Probabilmente la premier è la prima a non aver mai letto l’opera di Spinelli, Rossi e Colorni. La versione da lei pronunciata in Parlamento è piena di tagli e manipolazioni che ne stravolgono i punti centrali, a cominciare dalla critica al comunismo sovietico
Probabilmente Giorgia Meloni non ha letto il Manifesto di Ventotene. Ma lo hanno letto coloro che hanno scritto la nota da lei letta in Parlamento. Lo hanno letto così bene da usare il bisturi nei luoghi giusti; un’operazione di cattiva informazione e di manipolazione. Il resto cucinato, ha scritto Gloria Origgi sulla sua pagina Facebook, «ha fatto in modo di stravolgerne uno dei punti centrali, ossia la critica al comunismo sovietico, all’abolizione della proprietà privata pur riconoscendo la necessità di unire le forze democratiche e comuniste nella lotta contro il Mostro totalitario».
Questo non lo hanno colto neppure le molte risposte giustamente indignate dal bisturi meloniano, in Parlamento e fuori. Forti e comprensibili reazioni al fare cartastraccia del Manifesto. Ma poi è venuto l’immancabile richiamo al contesto storico: l’errore di Meloni sembra sia stato togliere il Manifesto dal contesto del 1941. Tutto qui. Un caso di anacronismo, del mettere le parole fuori contesto. Una difesa debole e neppure corretta.
Sforbiciate sospette
Andiamo alle frasi sforbiciate. «La proprietà privata deve essere abolita, limitata, corretta, estesa, caso per caso», che però continua così: «non dogmaticamente in linea di principio. Questa direttiva si inserisce naturalmente nel processo di formazione di una vita economica europea liberata dagli incubi del militarismo e del burocraticismo nazionali». La seconda frase estrapolata: «Nelle epoche rivoluzionarie, in cui le istituzioni non debbono già essere amministrate, ma create, la prassi democratica fallisce clamorosamente», che però ha questo seguito: «La pietosa impotenza dei democratici nelle rivoluzioni russa, tedesca, spagnola, sono tre dei più recenti esempi» della incapacità dei democratici di difendere i governi costituzionali.

------------------------------

◆ **Elenco dei compiti**
1 > Rispondi a queste domande sul brano dedicato al Manifesto di Ventotene:
(a) Chi ha scritto il commento pubblicato su una pagina Facebook?
(b) A quale anno risale il contesto storico da cui, secondo il brano, Meloni avrebbe tolto il Manifesto?
(c) Quali tre rivoluzioni vengono citate come esempi dell'impotenza dei democratici?
2 > Trascrivi come lista JSON di stringhe le righe dei record dall'inizio fino alla riga con "point(123,92)", compresa. Metti una stringa per ogni riga e salta le righe vuote.
Il brano e i record sono materiali distinti, senza legami tra loro.

------------------------------

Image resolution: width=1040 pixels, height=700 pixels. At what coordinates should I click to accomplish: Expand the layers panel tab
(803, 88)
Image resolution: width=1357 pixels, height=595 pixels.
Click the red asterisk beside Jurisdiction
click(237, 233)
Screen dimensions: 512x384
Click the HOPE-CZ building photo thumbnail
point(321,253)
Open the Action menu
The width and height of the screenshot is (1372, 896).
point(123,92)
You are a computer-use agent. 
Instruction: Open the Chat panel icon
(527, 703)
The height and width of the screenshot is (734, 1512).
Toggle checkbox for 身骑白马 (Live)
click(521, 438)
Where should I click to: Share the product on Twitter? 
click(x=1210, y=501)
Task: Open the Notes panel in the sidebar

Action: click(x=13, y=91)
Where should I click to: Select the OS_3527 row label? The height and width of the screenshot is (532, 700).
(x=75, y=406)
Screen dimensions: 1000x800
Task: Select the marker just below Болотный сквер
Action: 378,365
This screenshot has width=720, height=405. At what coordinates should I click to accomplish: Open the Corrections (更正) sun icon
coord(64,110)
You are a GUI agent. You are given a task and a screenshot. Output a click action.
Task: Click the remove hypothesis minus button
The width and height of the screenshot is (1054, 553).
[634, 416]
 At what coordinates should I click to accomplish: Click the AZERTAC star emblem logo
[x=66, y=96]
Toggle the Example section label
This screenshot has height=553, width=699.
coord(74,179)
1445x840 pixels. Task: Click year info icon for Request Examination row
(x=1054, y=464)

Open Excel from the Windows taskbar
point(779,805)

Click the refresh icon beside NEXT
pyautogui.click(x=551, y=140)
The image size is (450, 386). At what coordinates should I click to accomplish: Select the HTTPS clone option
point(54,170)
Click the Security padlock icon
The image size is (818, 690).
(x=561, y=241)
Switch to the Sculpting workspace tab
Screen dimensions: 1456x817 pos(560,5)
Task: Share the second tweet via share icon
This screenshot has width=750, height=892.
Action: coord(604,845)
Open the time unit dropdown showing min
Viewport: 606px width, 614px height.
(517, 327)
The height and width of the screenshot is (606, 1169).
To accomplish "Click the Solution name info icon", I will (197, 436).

------------------------------

◆ **Compiti svolti**
1 >
(a) Gloria Origgi.
(b) Al 1941.
(c) La rivoluzione russa, quella tedesca e quella spagnola.

2 >
[
  "Image resolution: width=1040 pixels, height=700 pixels. At what coordinates should I click to accomplish: Expand the layers panel tab",
  "(803, 88)",
  "Image resolution: width=1357 pixels, height=595 pixels.",
  "Click the red asterisk beside Jurisdiction",
  "click(237, 233)",
  "Screen dimensions: 512x384",
  "Click the HOPE-CZ building photo thumbnail",
  "point(321,253)",
  "Open the Action menu",
  "The width and height of the screenshot is (1372, 896).",
  "point(123,92)"
]